# THE PROBLEM
If a line in the entries contains the word "computer", list it.

*** Opening SUPPLIED RECORDS ***

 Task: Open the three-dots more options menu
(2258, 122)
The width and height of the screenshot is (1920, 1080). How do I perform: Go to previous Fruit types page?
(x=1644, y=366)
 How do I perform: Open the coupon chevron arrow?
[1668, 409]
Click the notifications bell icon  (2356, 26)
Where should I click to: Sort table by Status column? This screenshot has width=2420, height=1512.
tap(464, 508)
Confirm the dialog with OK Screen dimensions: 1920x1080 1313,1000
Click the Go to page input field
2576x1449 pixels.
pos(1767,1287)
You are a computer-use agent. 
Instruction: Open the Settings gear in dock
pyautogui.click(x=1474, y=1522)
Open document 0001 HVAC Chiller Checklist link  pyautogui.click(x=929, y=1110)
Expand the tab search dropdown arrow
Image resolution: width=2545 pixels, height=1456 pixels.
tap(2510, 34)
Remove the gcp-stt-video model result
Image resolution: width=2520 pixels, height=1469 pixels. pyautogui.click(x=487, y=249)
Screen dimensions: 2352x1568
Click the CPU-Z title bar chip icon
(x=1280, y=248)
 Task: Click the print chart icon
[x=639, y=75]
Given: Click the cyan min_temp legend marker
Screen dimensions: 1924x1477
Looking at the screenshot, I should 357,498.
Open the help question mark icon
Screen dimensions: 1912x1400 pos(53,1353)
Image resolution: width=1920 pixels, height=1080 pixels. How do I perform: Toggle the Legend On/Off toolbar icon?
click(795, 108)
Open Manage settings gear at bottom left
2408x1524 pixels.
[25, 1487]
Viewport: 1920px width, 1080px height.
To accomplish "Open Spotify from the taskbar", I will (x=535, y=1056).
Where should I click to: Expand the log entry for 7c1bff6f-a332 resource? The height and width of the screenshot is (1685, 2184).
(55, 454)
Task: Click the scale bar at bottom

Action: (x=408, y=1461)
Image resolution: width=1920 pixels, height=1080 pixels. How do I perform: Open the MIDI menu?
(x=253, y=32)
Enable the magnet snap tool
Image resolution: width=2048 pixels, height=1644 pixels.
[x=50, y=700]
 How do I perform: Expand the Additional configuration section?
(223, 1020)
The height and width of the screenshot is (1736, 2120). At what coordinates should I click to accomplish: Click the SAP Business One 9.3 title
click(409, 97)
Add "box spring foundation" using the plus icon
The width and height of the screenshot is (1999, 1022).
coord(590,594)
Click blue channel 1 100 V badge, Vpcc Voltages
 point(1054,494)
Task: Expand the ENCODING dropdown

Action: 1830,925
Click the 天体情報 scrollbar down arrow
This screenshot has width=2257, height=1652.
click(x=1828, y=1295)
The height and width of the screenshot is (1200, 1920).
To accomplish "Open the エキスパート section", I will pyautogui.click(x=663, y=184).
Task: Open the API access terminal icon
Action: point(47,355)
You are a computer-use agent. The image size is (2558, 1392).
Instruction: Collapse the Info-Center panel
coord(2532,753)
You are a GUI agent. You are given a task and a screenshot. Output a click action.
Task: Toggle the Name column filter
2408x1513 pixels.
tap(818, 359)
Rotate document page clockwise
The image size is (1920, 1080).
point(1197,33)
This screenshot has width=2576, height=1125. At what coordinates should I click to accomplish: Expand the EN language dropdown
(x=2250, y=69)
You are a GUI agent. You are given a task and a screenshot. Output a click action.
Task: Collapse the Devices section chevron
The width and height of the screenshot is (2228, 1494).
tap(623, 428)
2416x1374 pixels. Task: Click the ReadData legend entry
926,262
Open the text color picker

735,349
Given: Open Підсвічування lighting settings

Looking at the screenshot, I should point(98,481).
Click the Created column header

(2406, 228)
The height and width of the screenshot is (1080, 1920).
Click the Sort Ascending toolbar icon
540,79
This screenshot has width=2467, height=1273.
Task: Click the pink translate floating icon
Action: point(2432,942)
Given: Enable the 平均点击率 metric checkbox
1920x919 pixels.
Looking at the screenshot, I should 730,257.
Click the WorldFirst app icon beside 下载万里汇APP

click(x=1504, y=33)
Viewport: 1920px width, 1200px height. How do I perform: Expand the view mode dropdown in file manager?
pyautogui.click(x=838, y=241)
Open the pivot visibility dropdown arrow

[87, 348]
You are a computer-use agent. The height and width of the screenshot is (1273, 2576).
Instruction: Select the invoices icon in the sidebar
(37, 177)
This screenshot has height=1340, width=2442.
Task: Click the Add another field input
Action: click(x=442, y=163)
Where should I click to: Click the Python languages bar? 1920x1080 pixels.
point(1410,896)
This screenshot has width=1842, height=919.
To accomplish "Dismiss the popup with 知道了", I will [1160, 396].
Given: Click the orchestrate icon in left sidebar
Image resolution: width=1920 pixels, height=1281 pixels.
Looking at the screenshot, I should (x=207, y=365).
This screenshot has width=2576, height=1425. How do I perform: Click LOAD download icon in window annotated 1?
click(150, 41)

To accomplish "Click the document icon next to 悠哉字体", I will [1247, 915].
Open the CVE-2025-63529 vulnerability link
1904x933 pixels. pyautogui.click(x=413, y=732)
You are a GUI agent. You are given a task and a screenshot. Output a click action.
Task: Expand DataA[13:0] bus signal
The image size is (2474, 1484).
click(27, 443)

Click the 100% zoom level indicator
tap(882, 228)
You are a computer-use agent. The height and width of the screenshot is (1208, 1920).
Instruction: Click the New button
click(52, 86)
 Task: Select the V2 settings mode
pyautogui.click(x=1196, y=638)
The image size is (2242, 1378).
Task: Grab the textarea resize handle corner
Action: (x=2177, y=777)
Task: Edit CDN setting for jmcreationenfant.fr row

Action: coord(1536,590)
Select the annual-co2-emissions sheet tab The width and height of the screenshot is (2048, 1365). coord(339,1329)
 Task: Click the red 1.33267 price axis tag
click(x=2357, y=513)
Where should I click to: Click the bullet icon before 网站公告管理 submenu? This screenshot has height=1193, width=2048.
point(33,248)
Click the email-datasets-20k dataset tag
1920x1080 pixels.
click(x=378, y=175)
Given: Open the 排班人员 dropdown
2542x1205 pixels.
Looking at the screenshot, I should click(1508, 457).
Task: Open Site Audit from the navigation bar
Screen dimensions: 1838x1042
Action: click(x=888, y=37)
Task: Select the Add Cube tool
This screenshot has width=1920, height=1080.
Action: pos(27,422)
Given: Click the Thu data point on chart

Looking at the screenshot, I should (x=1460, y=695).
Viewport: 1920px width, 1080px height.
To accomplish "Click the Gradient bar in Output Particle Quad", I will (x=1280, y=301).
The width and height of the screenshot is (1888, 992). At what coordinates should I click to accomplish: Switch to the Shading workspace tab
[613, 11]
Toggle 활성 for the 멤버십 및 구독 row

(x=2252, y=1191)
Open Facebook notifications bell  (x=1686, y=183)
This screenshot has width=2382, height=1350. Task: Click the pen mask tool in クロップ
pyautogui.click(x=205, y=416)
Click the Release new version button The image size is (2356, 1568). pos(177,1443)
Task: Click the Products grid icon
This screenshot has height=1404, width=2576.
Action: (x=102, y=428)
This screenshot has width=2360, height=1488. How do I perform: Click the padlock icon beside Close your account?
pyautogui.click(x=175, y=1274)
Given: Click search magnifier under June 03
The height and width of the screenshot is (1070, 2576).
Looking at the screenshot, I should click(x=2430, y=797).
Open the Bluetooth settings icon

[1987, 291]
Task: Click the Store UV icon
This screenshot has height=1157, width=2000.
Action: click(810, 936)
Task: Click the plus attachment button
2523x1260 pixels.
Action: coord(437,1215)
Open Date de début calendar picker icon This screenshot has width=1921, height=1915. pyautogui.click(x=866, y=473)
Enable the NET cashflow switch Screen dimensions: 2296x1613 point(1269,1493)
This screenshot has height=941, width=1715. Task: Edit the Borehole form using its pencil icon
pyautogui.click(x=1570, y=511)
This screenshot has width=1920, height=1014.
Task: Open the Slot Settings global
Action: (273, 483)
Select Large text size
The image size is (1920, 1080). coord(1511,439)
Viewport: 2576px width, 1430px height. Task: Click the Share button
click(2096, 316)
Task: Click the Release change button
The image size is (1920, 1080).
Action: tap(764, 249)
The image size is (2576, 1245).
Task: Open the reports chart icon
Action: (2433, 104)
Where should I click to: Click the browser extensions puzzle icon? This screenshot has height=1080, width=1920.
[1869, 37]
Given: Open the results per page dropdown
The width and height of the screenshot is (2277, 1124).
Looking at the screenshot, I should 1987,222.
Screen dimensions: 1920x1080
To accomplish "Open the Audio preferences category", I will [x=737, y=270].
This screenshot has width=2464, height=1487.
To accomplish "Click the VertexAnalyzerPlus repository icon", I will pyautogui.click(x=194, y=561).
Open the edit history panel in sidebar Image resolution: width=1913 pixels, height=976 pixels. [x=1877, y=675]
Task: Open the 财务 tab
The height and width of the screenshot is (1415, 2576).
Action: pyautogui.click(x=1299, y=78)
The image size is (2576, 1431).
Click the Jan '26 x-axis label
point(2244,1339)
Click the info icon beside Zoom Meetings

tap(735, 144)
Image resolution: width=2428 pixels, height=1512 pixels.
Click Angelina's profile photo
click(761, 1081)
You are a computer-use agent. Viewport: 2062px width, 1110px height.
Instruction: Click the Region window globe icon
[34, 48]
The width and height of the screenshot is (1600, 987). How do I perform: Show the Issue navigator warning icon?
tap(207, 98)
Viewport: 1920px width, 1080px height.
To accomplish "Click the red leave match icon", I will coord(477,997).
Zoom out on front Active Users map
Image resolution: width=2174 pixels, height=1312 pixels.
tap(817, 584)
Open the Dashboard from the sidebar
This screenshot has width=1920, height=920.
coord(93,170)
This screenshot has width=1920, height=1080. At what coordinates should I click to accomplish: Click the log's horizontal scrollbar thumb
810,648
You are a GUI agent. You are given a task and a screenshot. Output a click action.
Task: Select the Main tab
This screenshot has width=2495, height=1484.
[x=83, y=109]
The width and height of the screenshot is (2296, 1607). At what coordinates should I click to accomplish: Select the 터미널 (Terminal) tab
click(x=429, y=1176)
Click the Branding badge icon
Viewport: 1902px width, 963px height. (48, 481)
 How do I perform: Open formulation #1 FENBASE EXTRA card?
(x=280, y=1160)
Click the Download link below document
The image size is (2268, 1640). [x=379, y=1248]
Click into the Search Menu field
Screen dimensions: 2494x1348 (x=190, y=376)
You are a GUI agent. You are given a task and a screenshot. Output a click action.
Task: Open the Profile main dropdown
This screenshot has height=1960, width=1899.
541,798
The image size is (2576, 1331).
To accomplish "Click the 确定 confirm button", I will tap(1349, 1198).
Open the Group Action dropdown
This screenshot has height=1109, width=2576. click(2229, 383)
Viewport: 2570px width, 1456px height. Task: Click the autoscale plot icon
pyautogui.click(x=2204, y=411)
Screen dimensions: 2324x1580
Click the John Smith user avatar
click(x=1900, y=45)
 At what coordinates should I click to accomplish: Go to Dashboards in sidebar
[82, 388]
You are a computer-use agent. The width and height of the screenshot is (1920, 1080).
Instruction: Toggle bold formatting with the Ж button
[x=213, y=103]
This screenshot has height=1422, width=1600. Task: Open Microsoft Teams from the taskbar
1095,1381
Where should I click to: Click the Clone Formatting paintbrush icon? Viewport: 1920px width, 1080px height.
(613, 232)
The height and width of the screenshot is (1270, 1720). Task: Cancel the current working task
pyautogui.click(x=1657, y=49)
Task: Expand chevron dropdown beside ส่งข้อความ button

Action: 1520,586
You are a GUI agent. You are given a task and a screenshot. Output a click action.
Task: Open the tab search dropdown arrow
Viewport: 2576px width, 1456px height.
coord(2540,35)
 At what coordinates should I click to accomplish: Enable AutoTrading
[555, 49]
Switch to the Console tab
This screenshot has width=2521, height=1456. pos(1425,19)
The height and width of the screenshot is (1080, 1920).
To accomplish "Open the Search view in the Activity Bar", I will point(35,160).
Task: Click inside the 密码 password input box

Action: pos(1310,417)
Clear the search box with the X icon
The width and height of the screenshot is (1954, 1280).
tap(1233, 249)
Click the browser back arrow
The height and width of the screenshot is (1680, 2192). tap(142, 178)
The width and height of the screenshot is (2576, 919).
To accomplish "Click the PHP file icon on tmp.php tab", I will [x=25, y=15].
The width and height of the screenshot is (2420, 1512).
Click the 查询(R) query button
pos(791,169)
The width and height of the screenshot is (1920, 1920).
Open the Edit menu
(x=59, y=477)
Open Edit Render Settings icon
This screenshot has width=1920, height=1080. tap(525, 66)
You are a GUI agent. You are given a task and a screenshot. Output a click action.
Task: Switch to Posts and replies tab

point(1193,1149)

*** Closing SUPPLIED RECORDS ***

# WRITTEN RESPONSE
You are a computer-use agent. 
You are a computer-use agent. The image size is (2558, 1392).
You are a computer-use agent. The height and width of the screenshot is (1273, 2576).
You are a computer-use agent. The height and width of the screenshot is (1208, 1920).
You are a computer-use agent. Viewport: 2062px width, 1110px height.
You are a computer-use agent. The width and height of the screenshot is (1920, 1080).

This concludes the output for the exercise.